Started with a reasonable session birding just outside the reserve – with birds including Silky Starling, and Chinese Grosbeaks perched on telephone wires.
Inside the reserve, walked fairly quickly along main path – aiming to catch high tide from the boardwalk. Stopped briefly at Pond 11, where good numbers of roosting shorebirds, including a Long-billed Dowitcher (had been reported on birdline yesterday).
Then, something of a route march to the boardwalk, where tide set to be just high, and set to fall to levels I figured would very soon expose mudflats.
The tide was indeed high; there were perhaps 3000 or more dabbling ducks (Northern Shoveler, Northern Pintail, Eurasian Wigeon) in the shallows near the hides.
The ducks flew at times, wingbeats making an impressive rumpus. There were a hundred or so Common Black-headed Gulls – many more of these will arrive soon; also a couple of Saunders’ Gulls.
White-breasted Kingfishers (three?) used posts to watch for prey.
The tide was slow to fall. For what seemed ages (an hour or more), it was almost to the tops of egrets’ legs – way too deep for shorebirds. But at last the water began receding so shorebirds could land; Pied Avocets flighted in from the bay, other shorebirds came in from Mai Po ponds and other roosts.
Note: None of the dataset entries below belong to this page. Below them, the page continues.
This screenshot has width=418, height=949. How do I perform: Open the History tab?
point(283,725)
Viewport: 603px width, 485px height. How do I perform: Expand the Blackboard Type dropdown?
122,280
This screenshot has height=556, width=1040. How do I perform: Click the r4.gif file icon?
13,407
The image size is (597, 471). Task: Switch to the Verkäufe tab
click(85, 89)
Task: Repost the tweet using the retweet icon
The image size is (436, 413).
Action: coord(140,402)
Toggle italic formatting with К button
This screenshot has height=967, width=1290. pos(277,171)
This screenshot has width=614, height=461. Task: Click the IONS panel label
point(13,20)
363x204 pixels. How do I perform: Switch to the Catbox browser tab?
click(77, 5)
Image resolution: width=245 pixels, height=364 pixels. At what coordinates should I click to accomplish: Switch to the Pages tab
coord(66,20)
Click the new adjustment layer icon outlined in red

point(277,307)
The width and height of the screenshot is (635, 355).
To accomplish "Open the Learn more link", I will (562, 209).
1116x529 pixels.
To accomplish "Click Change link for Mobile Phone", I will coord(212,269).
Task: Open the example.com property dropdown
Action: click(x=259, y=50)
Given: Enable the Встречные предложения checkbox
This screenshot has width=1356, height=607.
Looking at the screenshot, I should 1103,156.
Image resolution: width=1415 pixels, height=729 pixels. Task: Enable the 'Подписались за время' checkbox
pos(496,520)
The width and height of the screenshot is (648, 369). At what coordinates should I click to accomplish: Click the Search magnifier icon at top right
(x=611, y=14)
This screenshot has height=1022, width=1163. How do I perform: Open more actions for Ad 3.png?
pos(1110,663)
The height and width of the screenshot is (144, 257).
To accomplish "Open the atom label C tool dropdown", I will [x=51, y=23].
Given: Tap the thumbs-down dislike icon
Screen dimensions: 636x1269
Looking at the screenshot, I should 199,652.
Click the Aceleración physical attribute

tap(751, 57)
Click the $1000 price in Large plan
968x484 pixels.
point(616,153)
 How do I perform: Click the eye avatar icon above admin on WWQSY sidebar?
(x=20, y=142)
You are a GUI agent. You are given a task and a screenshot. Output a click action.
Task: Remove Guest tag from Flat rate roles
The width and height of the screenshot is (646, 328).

Soon, the mudlflats were festooned with shorebirds: hundreds or a few thousand Marsh Sandpipers, several hundred Northern Greenshank, Spotted Redshank, Black-tailed Godwits; tens of Kentish Plover, Dunlin, Pacific Golden Plover, also three Red-necked Stints, severel Eurasian Curlew, an Eastern Curlew, four Whimbrel, a Grey Plover, a Great Knot. Four Grey-headed Lapwings flew over. Best of all, there was a Nordmann’s Greenshank, pictured here (! – can’t you just see the plain tertial fringes, bereft of scalloping as per Common Greenshank, the short tibia, legs yellowish rather than dull green, the stocky build, more tubular bill…).
Back inside the reserve, we found lower numbers of ducks on ponds, also plenty of Grey Herons; but missed (overlooked?) two Pheasant-tailed Jacanas.
We saw at least 10 Black-faced Spoonbills, including this one (on left) giving fine views (Bird flu? What bird flu?).
A Javan Mongoose trotted in close, then disappeared into grass.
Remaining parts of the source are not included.